* _SOURCE MATERIAL_
-- Begin --
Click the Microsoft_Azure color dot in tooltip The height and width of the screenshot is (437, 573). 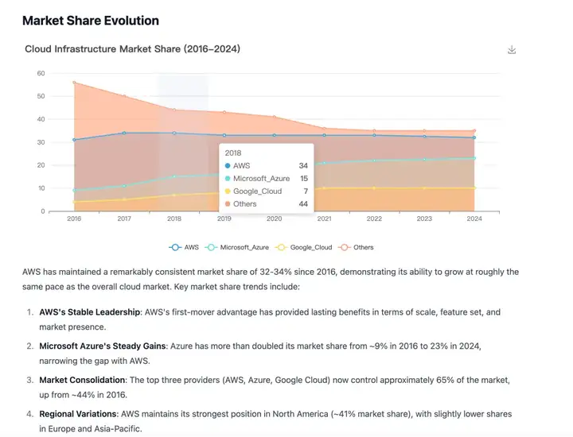coord(228,178)
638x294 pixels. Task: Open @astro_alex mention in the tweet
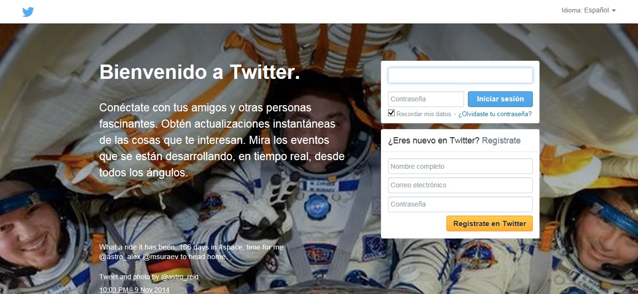coord(120,257)
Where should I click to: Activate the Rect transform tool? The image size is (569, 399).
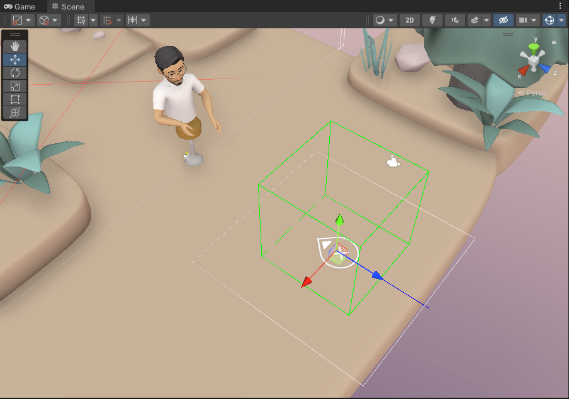point(14,99)
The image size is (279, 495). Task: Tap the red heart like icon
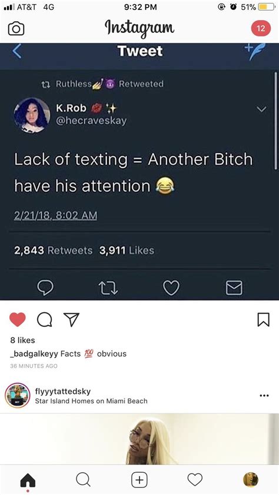(x=18, y=319)
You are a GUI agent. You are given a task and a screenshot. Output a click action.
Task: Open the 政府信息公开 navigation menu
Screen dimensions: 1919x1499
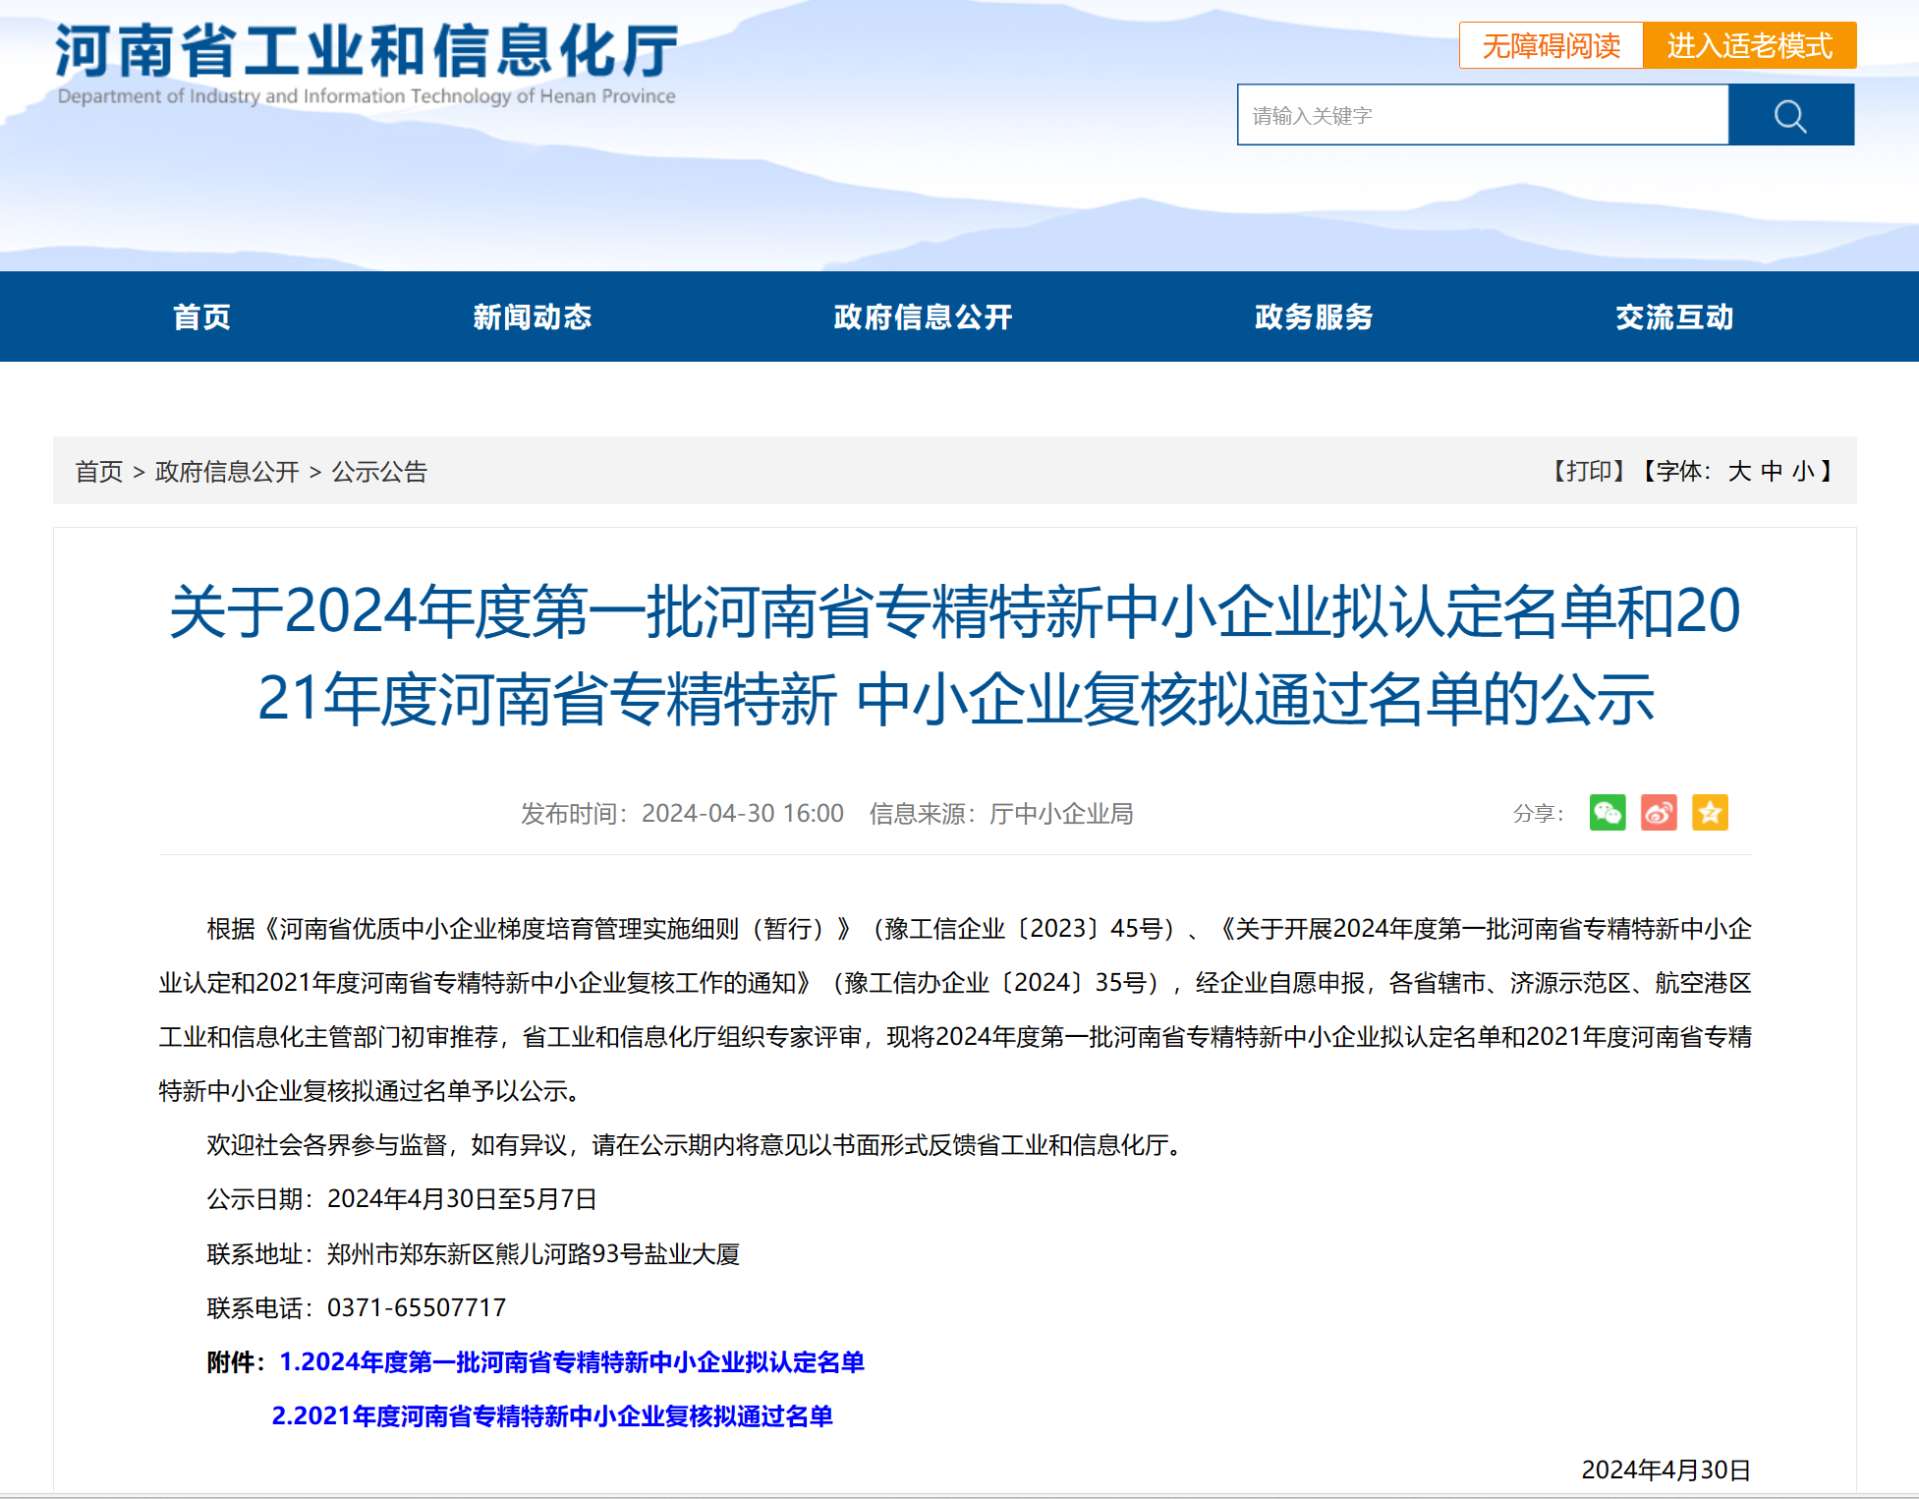[x=922, y=317]
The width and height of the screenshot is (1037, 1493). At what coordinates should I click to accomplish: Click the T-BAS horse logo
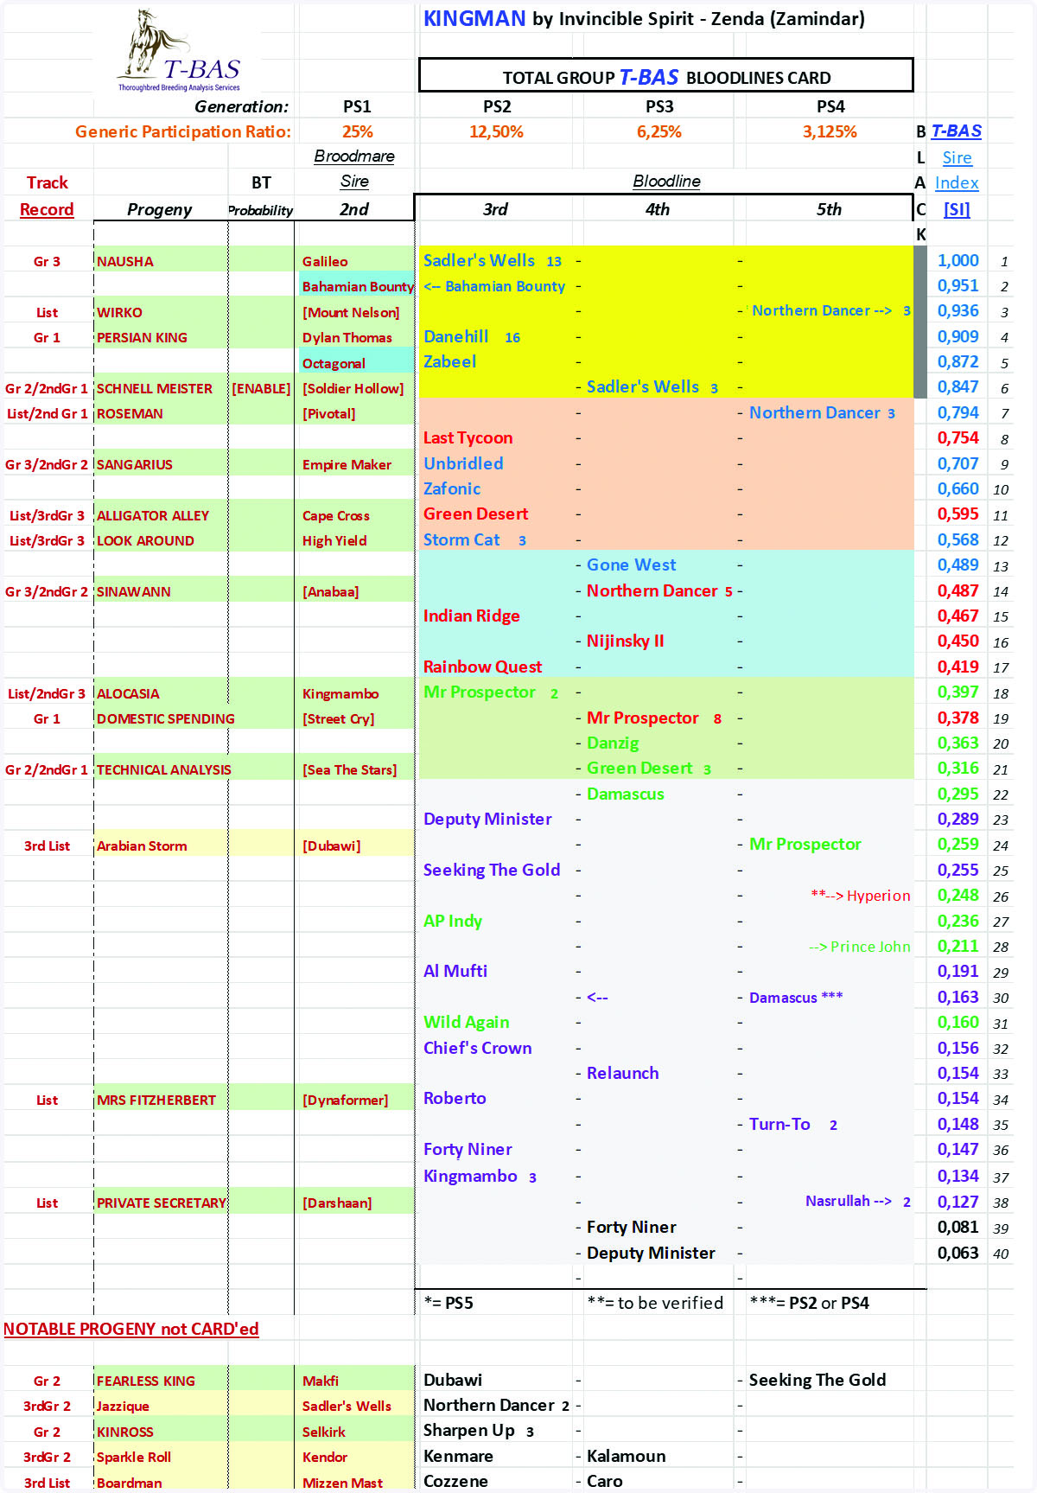pos(179,51)
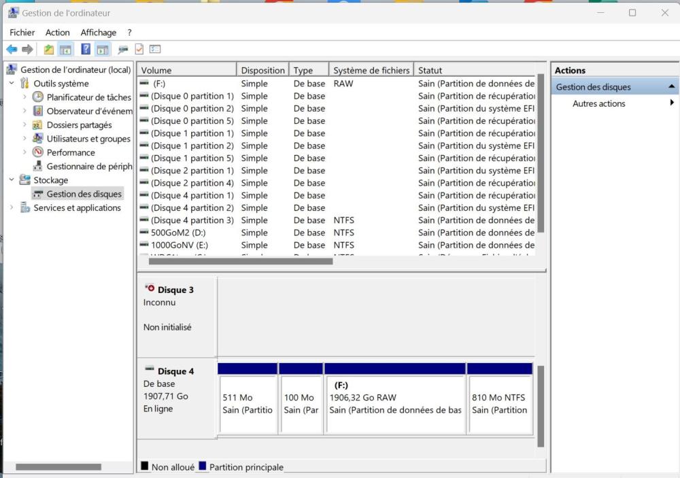The width and height of the screenshot is (680, 478).
Task: Sort by the Système de fichiers column header
Action: coord(371,70)
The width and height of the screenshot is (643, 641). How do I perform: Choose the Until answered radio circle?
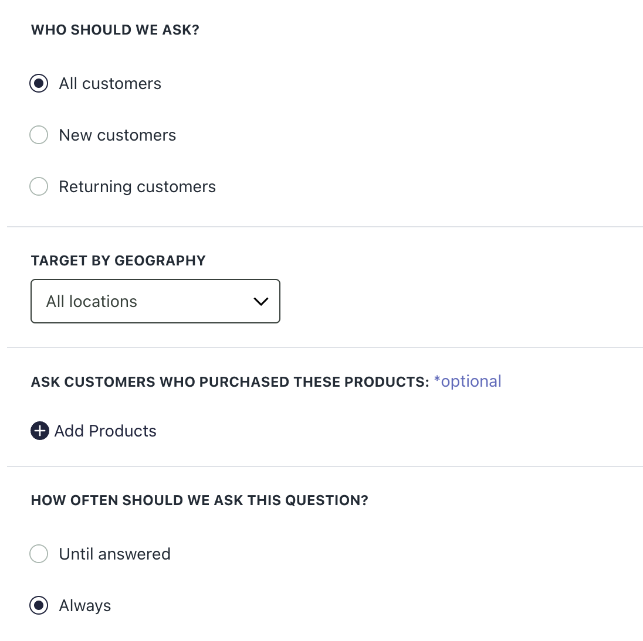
-- End --
* _WHAT YOU HAVE TO DO_
Convert the rows from the line that has "The image size is (279, 495)." through the line that has "[x=922, y=317]" into a JSON list of strings, one string per line, skipping blank lines. Leave the pictures out.

* _TASK OUTPUT_
[
  "The image size is (279, 495). Task: Tap the red heart like icon",
  "(x=18, y=319)",
  "You are a GUI agent. You are given a task and a screenshot. Output a click action.",
  "Task: Open the 政府信息公开 navigation menu",
  "Screen dimensions: 1919x1499",
  "[x=922, y=317]"
]